Les maîtres imprimeurs, les protes, les correcteurs, les ouvriers compositeurs, ont dû se conformer à une règle uniforme, car ils ne pouvaient s'astreindre aux caprices orthographiques de chacun des auteurs écrivant diversement les mêmes mots, d'où résultaient des hésitations, des pertes de temps considérables en corrections, soit de la part des auteurs, soit des correcteurs. Cette règle fut donc, et avec raison, le Dictionnaire de l'Académie, tel que l'illustre Compagnie le modifiait à chaque édition.

La responsabilité incombe donc tout entière à l'Académie, et l'usage en fait d'orthographe, devenu un non-sens, ne peut désormais être invoqué par elle.

VOLTAIRE, membre de l'Académie française depuis le 9 mai 1746, revient sans cesse sur la critique du vicieux système de notre orthographe. Il dit, entre autres observations, dans le Dictionnaire philosophique, article ORTHOGRAPHE:

« L'orthographe de la plupart des livres français est ridicule.

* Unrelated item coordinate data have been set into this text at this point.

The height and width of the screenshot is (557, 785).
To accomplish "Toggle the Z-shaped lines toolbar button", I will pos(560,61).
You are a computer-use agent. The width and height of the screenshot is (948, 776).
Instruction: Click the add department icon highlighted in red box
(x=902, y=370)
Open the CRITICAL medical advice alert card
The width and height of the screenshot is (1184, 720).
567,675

Presque tous les imprimeurs ignorants impriment Wisigoths, Westphalie, Wittemberg, Wétéravie, etc.

<< Ils ne savent pas que le double Vallemand qu'on écrit ainsi W est notre V consonne et qu'en Allemagne on prononce Vétéravie, Virtemberg, Vestphalie, Visigoths.

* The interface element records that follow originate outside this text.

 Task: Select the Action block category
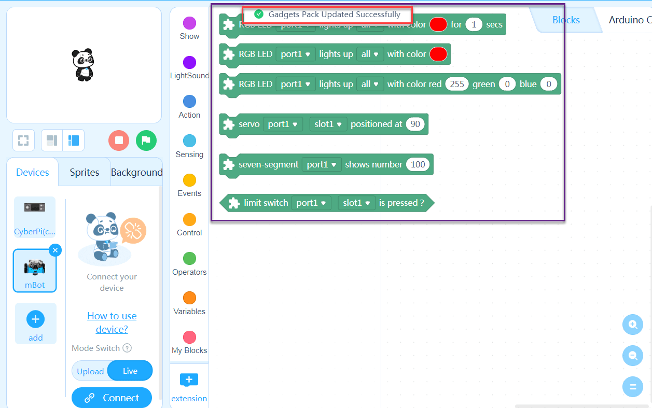(x=189, y=102)
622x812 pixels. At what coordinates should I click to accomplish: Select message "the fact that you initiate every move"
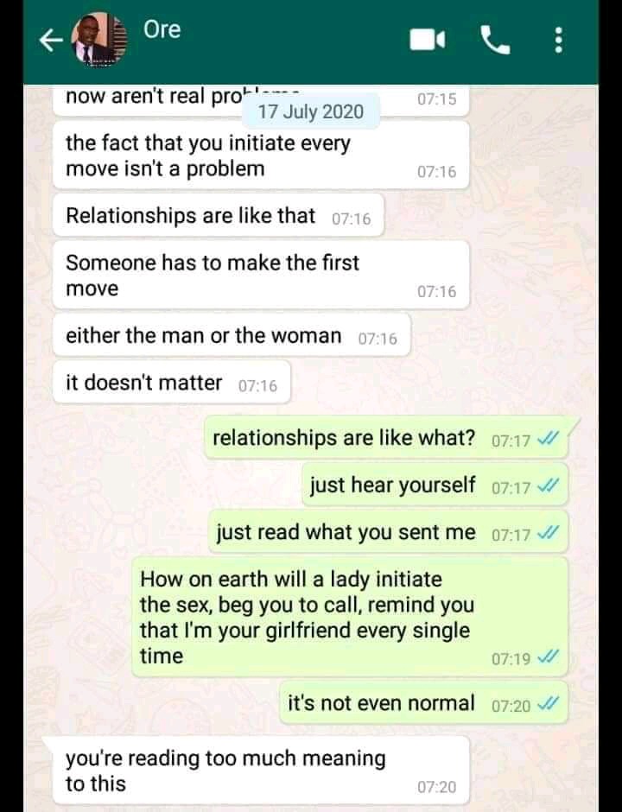(261, 155)
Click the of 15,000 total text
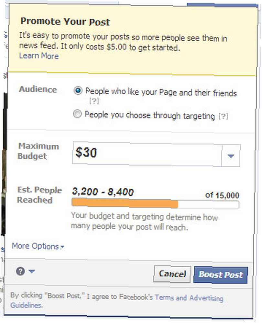 pos(222,195)
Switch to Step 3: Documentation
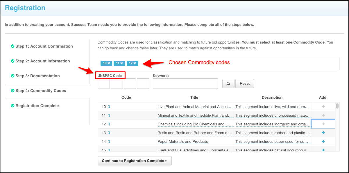The image size is (349, 173). 37,76

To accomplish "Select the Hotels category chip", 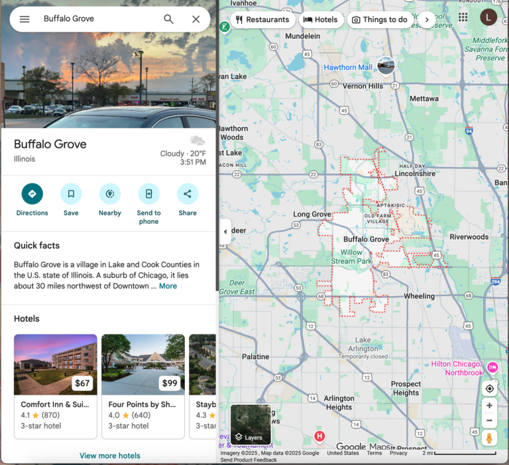I will click(320, 20).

« Pour l'orthographe purement française, l'habitude seule peut en supporter l'incongruité. Emploi-e-roient, octroi-e-roient, qu'on prononce emploiraient, octroiraient; paon, qu'on prononce pan; Laon, qu'on prononce Lan, et cent autres barbaries pareilles font

dire:

Hodieque manent vestigia ruris.

« Les Anglais sont bien plus inconséquents; ils ont perverti toutes les voyelles; ils les prononcent autrement que toutes les autres nations. C'est en orthographe qu'on peut dire avec Virgile :

Et penitùs toto divisos orbe Britannos.

« Cependant ils ont changé leur orthographe depuis cent ans : ils n'écrivent plus: loveth, speaketh, maketh, mais loves, speaks, makes. « Les Italiens ont supprimé toutes les h. Ils ont fait plusieurs innovations en faveur de la douceur de leur langue.

« L'écriture est la peinture de la voix; plus elle est ressemblante, meilleure elle est. »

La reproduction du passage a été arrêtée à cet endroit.